May 30 (Bloomberg) -- PGE SA said it’s in “no position” to start a project that would trap and bury emissions from a power plant in Belchatow without incentives.
“The construction of such plants without support in the form of special certificates, similar to those used in renewable energy projects, would be unprofitable,” Wojciech Ostrowski, PGE’s chief financial officer, said today by e-mail.
Carbon-capture and storage projects in at least five countries including Canada, the U.S. and Germany have been delayed or canceled in the last year. Environmental concerns and questions about the technology’s economics have hampered developments, and low carbon prices make it cheaper to run a coal plant and buy emissions allowances than to build so-called CCS plants.
The Parkiet newspaper reported on May 25 that PGE, Poland’s biggest electricity producer, suspended its 600 million-euro ($747 million) investment in the carbon capture facility. PGE planned to install equipment at an 858 megawatt lignite-fired unit of the Belchatow power plant.

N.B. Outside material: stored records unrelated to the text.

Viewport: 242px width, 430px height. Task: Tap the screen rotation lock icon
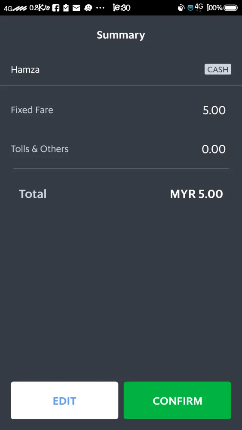181,8
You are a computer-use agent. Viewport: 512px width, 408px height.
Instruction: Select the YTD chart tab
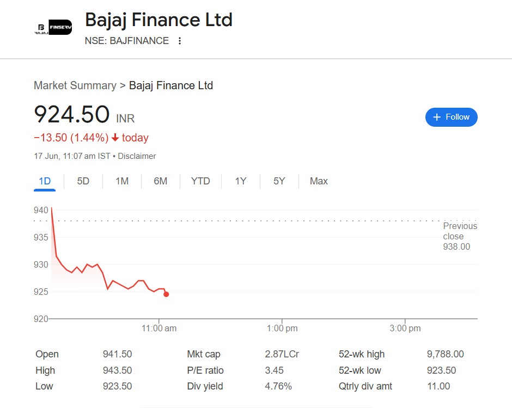(200, 181)
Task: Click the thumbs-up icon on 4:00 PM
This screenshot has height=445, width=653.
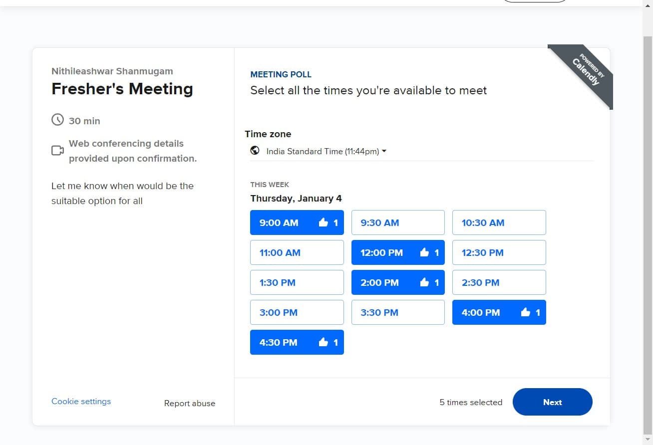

“As long as such support is not ensured, we are in no position to launch this project fully,” Ostrowski said.
Low CO2 Cost
“Power companies will be interested in the implementation of CCS technology when the cost of storing CO2 underground is lower than the cost of emission allowances,” Ostrowski said in today’s e-mail sent on behalf of Lukasz Witkowski, a spokesman at the company.
The cost of capturing and storing a ton of CO2 would be about 60 euros to 65 euros at the company’s pilot project to trial CCS at Belchatow, Ostrowski said. Permits on the EU emissions trading system were trading at 6.53 euros a ton, down 63 percent from a year ago, on the ICE Futures Europe exchange today.
The technology known as CCS generates “huge costs” in both the implementation and operation phases, Ostrowski said.
PGE’s CCS Project was selected to receive 180 million euros of European Union funding under the European Energy Program for Recovery. The company also sought funding from an EU contest to support renewable and CCS technologies called the New Entrants’ Reserve.